Return every line from the records below in which the word "agent" is found.
------ Data to use
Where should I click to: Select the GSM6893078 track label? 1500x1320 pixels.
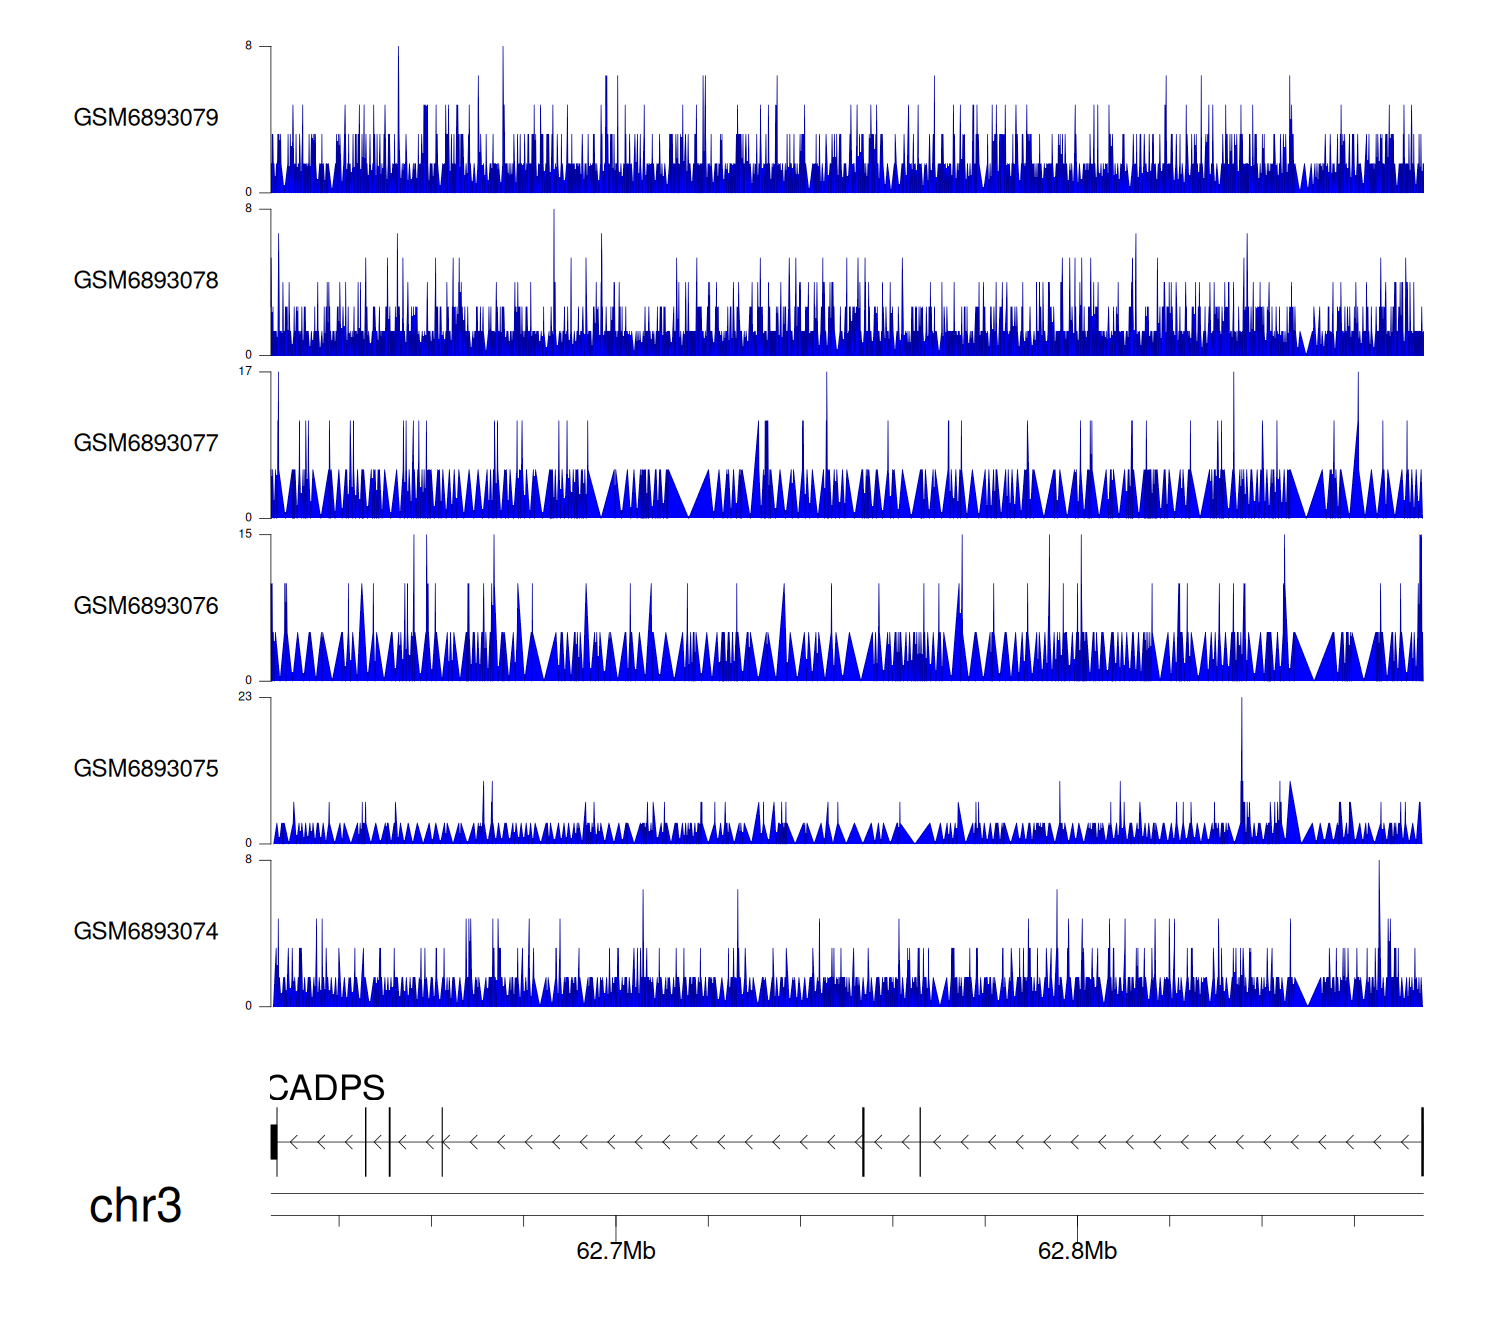pos(146,281)
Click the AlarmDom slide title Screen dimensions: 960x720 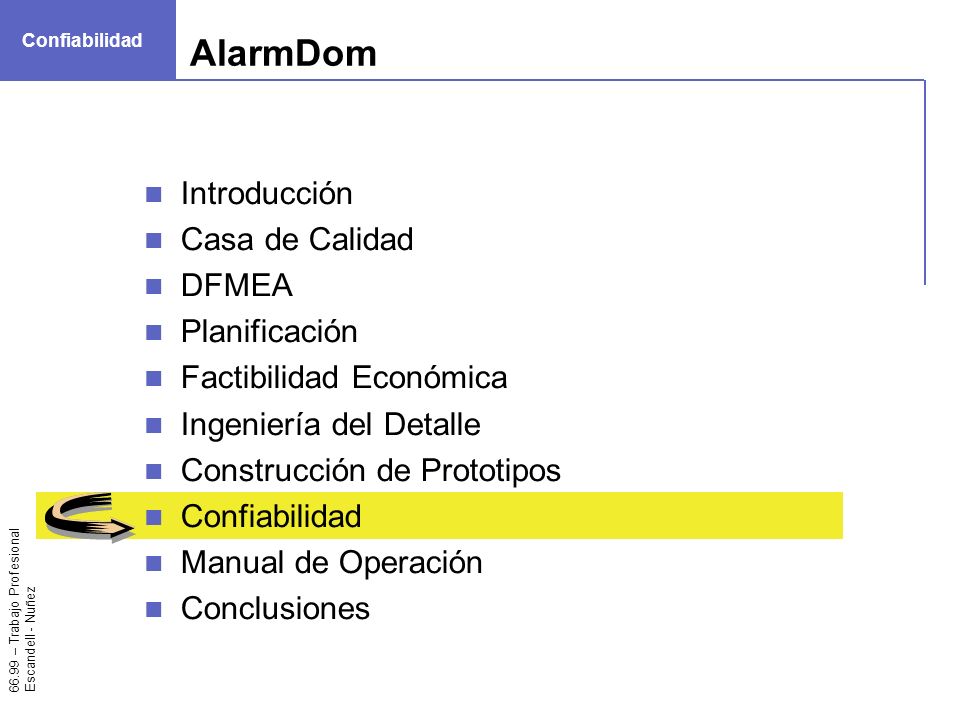[x=283, y=53]
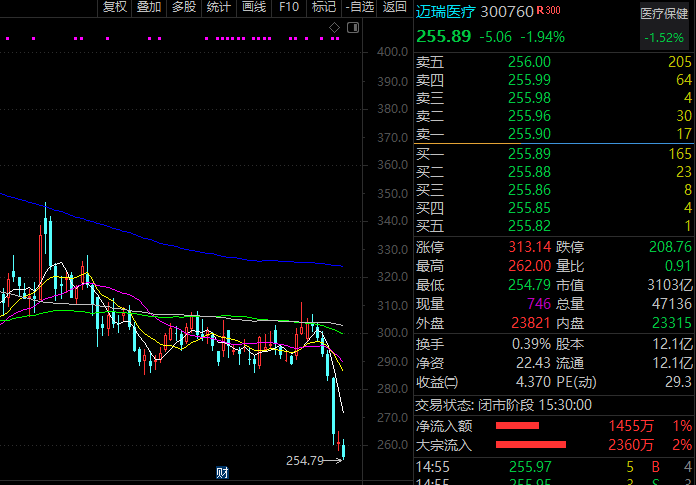696x485 pixels.
Task: Open the 叠加 overlay option
Action: pyautogui.click(x=148, y=7)
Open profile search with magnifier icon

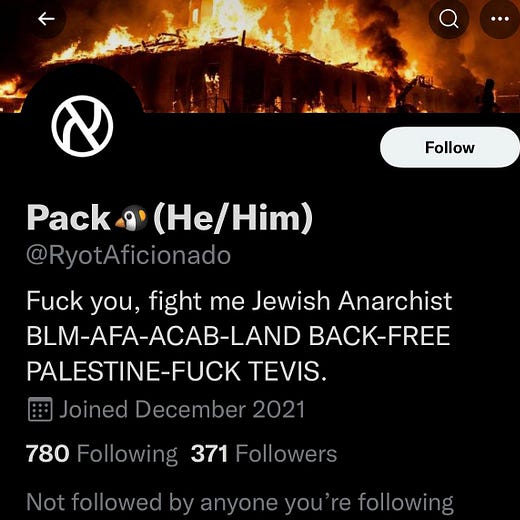448,19
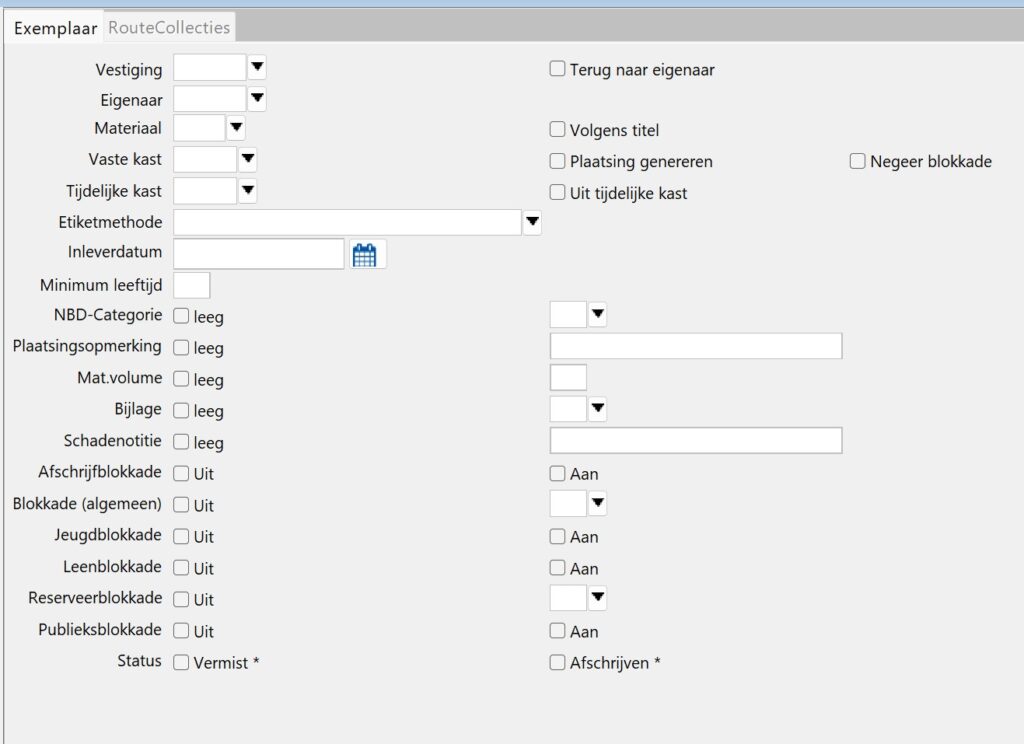Toggle the Uit tijdelijke kast checkbox
Image resolution: width=1024 pixels, height=744 pixels.
tap(558, 193)
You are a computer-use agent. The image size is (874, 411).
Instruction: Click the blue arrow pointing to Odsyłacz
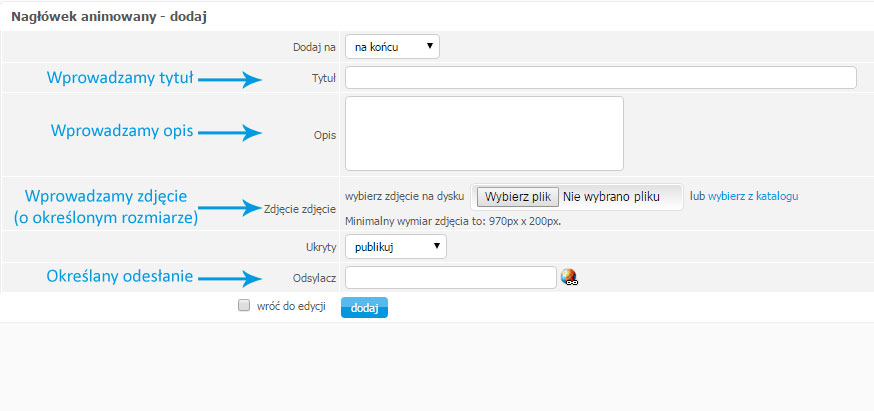point(230,277)
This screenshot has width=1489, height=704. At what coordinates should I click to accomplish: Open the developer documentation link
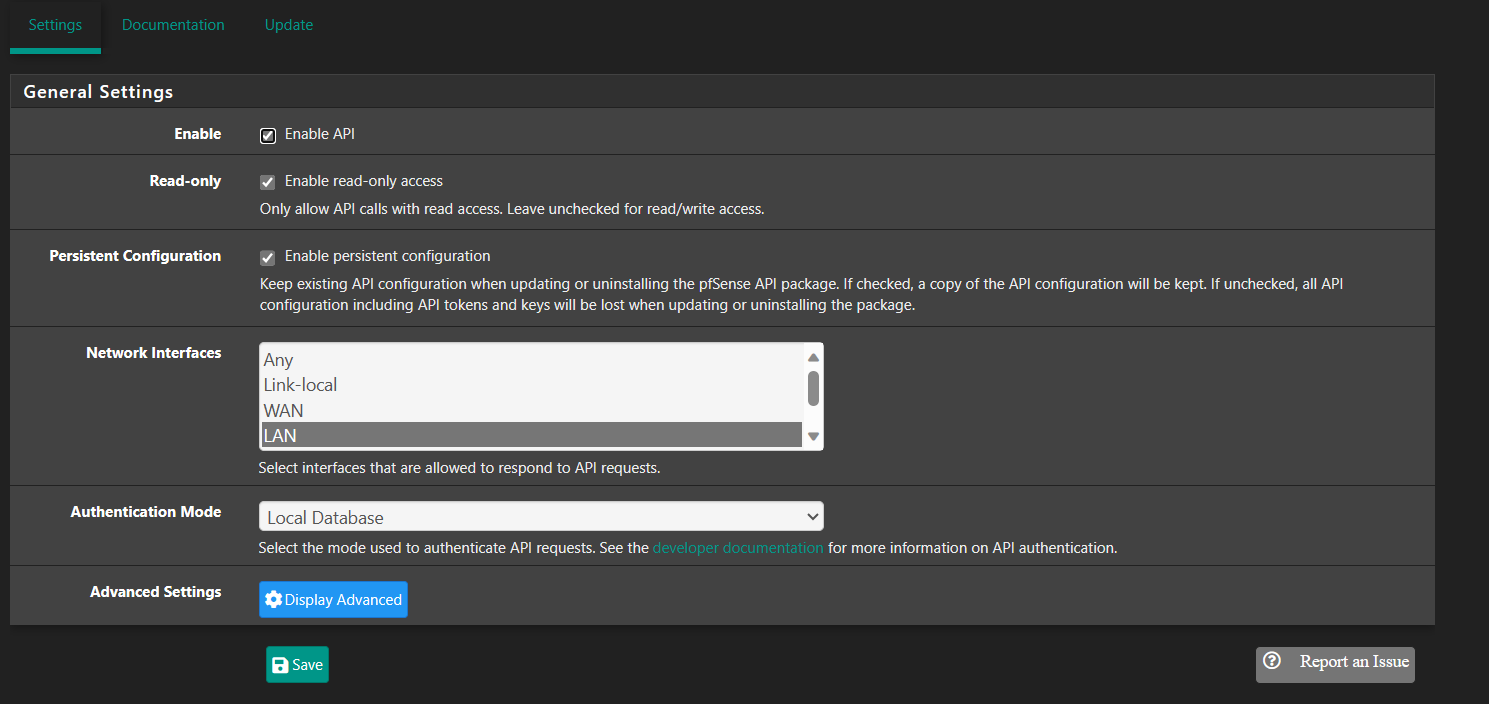[x=737, y=547]
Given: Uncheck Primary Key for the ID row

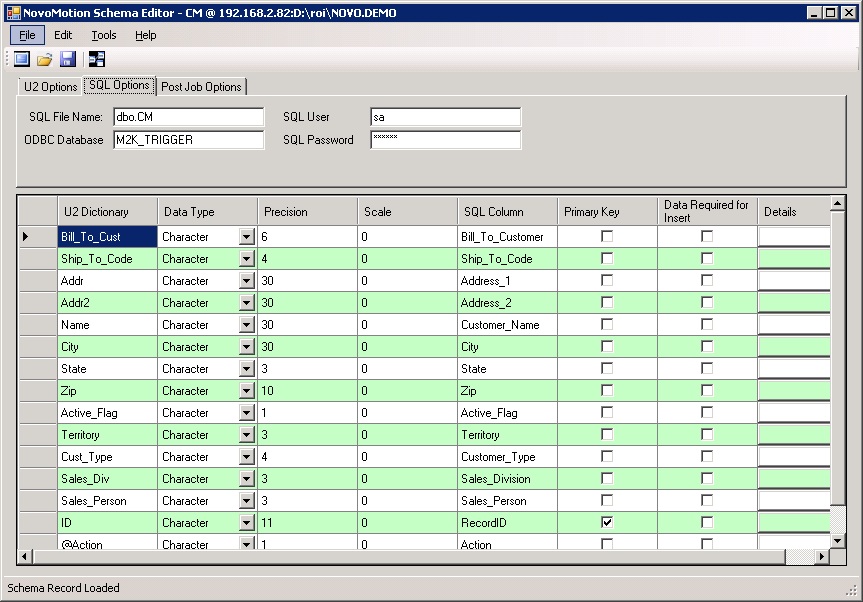Looking at the screenshot, I should pos(607,523).
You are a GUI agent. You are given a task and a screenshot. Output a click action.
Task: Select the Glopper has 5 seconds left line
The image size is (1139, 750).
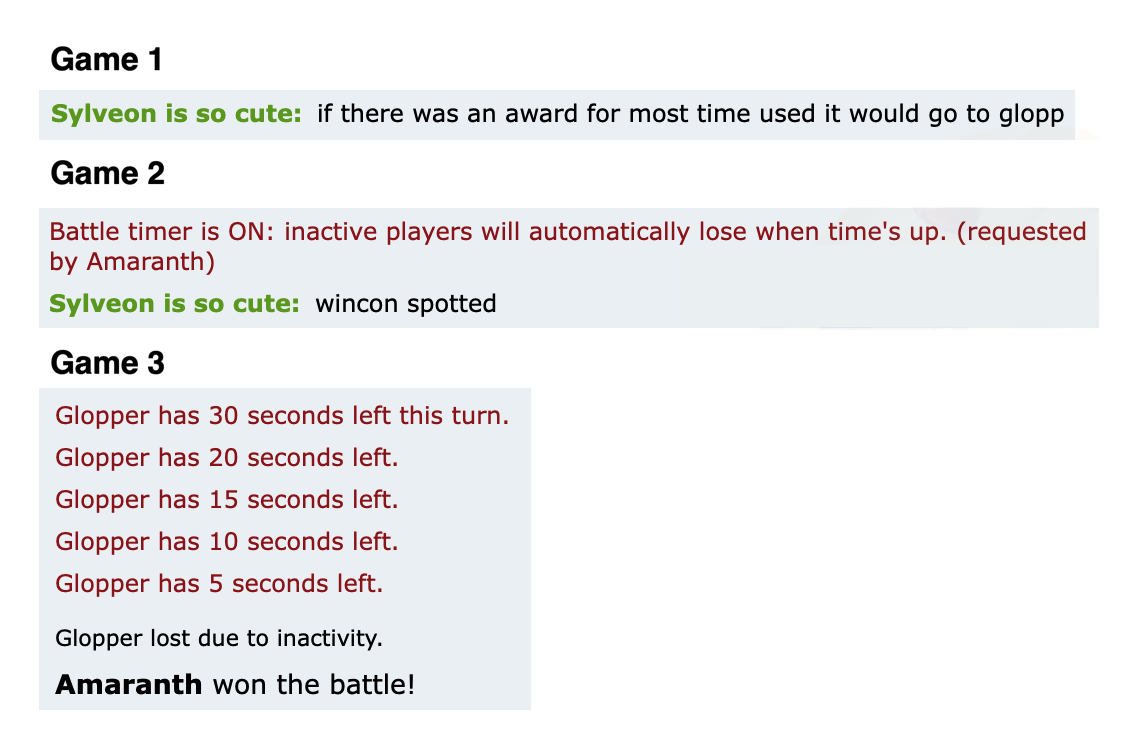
------------
*Exercise response:*
You are a computer-use agent. The image size is (874, 411).
You are a GUI agent. You are given a task and a screenshot. Output a click action.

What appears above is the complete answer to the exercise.